£27bn Budweiser takeover deal creates world’s biggest brewer

8:53am Tuesday 15th July 2008

By Stuart Arnold

SHAREHOLDERS of Budweiser brewer Anheuser-Busch will receive $70 (£36.30) a share after the firm agreed a $52bn (£27bn) takeover bid from Stella Artois maker Inbev.

The deal will create the world's biggest brewer, which is to be called Anheuser- Busch InBev, leapfrogging the current brewing number one firm, Peroni-maker SABMiller.

August Busch IV, Anheuser Busch's president and chief executive, said the tie-up would create certain value'' for the shareholders of the firm, as well as enhancing global market access'' for Budweiser.

It follows a month-long pursuit of Missouri-based Anheuser by Belgian company InBev, whose initial $47bn (£24.4bn) bid was rejected as too low.

InBev's chief executive, Carlos Brito, has been named as the chief executive of the new company.

He said: We are extremely excited about the opportunities that this combination will create for consumers worldwide.'' Cost savings of $1.5bn (£770m) have already been identified as a result of the combination.

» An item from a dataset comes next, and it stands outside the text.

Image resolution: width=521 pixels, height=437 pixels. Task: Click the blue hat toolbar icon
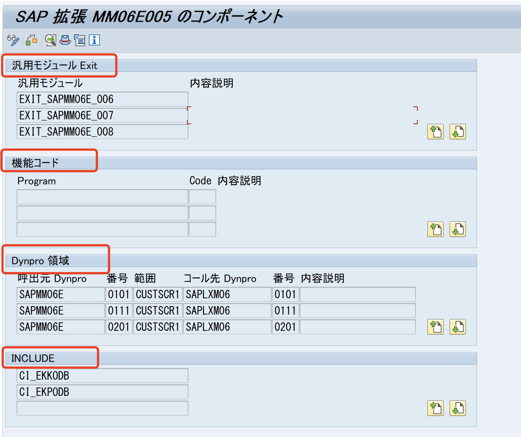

Meanwhile, Budweiser's headquarters will remain in St Louis, Missouri, while none of Anheuser's US breweries will be closed.

InBev, which also makes the Becks and Staropramen brands, is currently the world's second-largest beer-maker behind SABMiller.

Anheuser-Busch is by far the largest brewer in the US, with more than 48 per cent of the market share.

The takeover is the latest round of consolidation in the brewing industry, which has recently been facing challenges from rising raw material costs and changing drinking habits.

Foster's and Newcastle Brown Ale brewer Scottish and Newcastle fell into the hands of Carlsberg and Heineken this year.

The Anheuser brewing name dates back to 1860 when Eberhard Anheuser acquired the Bavarian brewery and renamed it E Anheuser and Co.

His son-in-law, Adolphus Busch, joined the company in 1864.

It was eventually renamed Anheuser-Busch.

The company survived prohibition in the US by selling products ranging from icecream to root beer.

InBev saw its beer volumes in its main Western Europe region decrease by 4.9 per cent last year.

Underlying profits from the region were down 7.5 per cent to 771m euro (£580m).

But the company enjoyed strong sales in booming markets such as Eastern Europe where volumes were 13.7 per cent up.

The market in Latin America saw growth of nearly ten per cent.